I was alerted to The Interrupter's politics by my friend Matthew, who has rather cheekily dubbed the band as "Tea-Tone," since their singer, Aimee Allen (AKA Aimee Interrupter), is a libertarian (essentially, anti-tax and anti-federal government) and huge Ron Paul supporter (check out "Ron Paul Revolution," a song she wrote and recorded in support of Ron Paul's 2008 presidential bid; its words are here), and The Interrupters' lyrics seem steeped in Tea Party buzz words and phrases (more on that below). Allen also is on the record stating some pretty radical, right-wing things--check out her interviews with Patriot Movement conspiracy theorist Alex Jones here, here, here, here, and here (and, while you're at it, read what the Southern Law Poverty Center has to say about Alex Jones here). She's also convinced that the CIA hired some "Mexican gang members" to violently attack her several years ago (apparently, it had something to do with her 2003 "Revolution" song and her label folding?). If you do a Google search on her, you'll find yourself in some pretty dark, paranoid places on the internet, as she's popular with that crowd.
While The Specials' and other 2 Tone groups' songs are filled with a great deal of anger, frustration, and outrage at the government, this rage was focused on the British government's policies regarding youth unemployment, the police's oppressive treatment of black citizens and non-white immigrants through the dreaded SUS law (akin to the racial profiling police policy of "stop and frisk" here in the US), and deep cuts to the social safety net (if you don't believe my take on The Specials' songs and their politics, see Dick Hebdige's "Cut and Mix" or Paul Williams' "You're Wondering Now").

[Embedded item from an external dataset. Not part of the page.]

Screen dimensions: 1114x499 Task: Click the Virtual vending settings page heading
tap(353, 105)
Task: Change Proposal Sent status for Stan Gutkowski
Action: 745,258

The Specials weren't interested in tearing down their national government--they wanted it to do more to help the people--particularly their despondent peers. The Specials believed that government could and should have been the vehicle to solve the many dire socio-economic issues plaguing England in the late 70s and early 80s (a perfect example is how they criticized Margaret Thatcher's government for not doing enough to support working class young people in the midst of severe economic depression and massive unemployment in "Ghost Town:" "Government leaving the youth on the shelf...No job to be found in this country.") The Specials didn't believe that the free market would resolve these issues (because the purpose of business is to make money, not solve societal problems or serve the greater good--the bottom line is all that matters), nor did they think a "Lord of the Flies"/every man for himself approach would fix things either. The Specials also promoted multiculturalism, tolerance, racial unity, and actively supported Rock Against Racism (during a time when the National Front and other racist groups were on the rise and frequently attacking non-white people--including Lynval Golding, prompting him to write the song "Why?")--and later The Special AKA created the anti-apartheid movement's brilliant anthem, "Nelson Mandela" (and in 1986 Jerry Dammers founded the UK chapter of Artists Against Apartheid).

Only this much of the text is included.